Mirai International AG
- Type: Privately held company
- Industry: Food technology
- Founded: October 21, 2019
- Founder: Christoph Mayr & Suman Das
- Headquarters: Wädenswil, Zurich, Switzerland
- Website: miraiint.com

= Mirai Foods =

Swiss food technology company

Mirai Foods, officially Mirai International AG, is a food technology company which produces cultivated meat from beef cells. It is headquartered in Wädenswil in the canton of Zurich in Switzerland, and was founded in 2019.

== History ==
The company was co-founded by Christoph Mayr (CEO) and Suman Das (Chief Scientific Officer) in 2019.

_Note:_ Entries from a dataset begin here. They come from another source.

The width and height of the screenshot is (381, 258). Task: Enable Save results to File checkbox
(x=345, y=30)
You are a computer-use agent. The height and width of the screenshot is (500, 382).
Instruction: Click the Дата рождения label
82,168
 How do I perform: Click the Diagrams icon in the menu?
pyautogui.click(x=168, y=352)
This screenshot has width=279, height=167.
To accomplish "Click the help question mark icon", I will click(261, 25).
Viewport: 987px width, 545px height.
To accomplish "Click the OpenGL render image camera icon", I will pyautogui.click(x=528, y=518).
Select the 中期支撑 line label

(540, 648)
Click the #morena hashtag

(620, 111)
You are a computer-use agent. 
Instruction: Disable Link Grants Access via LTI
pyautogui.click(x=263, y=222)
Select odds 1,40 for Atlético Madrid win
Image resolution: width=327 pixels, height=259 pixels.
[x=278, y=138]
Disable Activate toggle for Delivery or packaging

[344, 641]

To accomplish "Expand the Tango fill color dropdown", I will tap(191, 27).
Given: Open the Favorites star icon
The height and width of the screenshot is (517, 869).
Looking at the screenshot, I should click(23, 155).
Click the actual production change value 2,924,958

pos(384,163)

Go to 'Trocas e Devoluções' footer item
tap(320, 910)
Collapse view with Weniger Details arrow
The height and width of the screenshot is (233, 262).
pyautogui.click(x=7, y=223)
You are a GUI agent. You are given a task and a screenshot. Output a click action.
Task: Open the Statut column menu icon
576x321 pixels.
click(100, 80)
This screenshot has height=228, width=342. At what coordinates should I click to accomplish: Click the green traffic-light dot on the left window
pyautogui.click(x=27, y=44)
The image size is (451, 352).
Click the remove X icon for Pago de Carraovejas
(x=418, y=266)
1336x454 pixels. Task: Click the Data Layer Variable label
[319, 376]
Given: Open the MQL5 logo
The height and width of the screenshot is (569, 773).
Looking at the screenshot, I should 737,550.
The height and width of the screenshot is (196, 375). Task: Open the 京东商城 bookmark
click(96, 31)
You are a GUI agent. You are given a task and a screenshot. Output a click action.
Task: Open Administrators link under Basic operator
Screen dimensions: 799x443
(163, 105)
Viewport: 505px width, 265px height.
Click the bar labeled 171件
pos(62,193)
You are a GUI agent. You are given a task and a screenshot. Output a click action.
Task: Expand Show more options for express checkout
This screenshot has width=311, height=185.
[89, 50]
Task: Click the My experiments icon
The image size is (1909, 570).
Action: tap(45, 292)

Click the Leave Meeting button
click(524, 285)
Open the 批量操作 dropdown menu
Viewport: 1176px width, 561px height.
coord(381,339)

In March 2022 Mirai Foods announced that it had raised CHF 4.5 million seed funding. Major investors included German Family Office FRIBA Investment, Swiss Advanced Nutrition & Biotech VC Skyviews Life Science, Zürich based serial entrepreneur and tech investor Ulf Claesson, food company Paulig through its venture arm PINC, and technology investor Team Europe.

In August 2022, the company announced that they partnered with Shiok Meats and Gaia Foods to accelerate their production in Singapore and also the regulatory approval.

In November 2022 Mirai Foods announced that it would collaborate with German alternative proteins company Rügenwalder Mühle to produce a hybrid meat product, consisting of plant based proteins and cultivated fat. In the statement, they shared that the earliest go-to-market date for the joint product will be in 2025.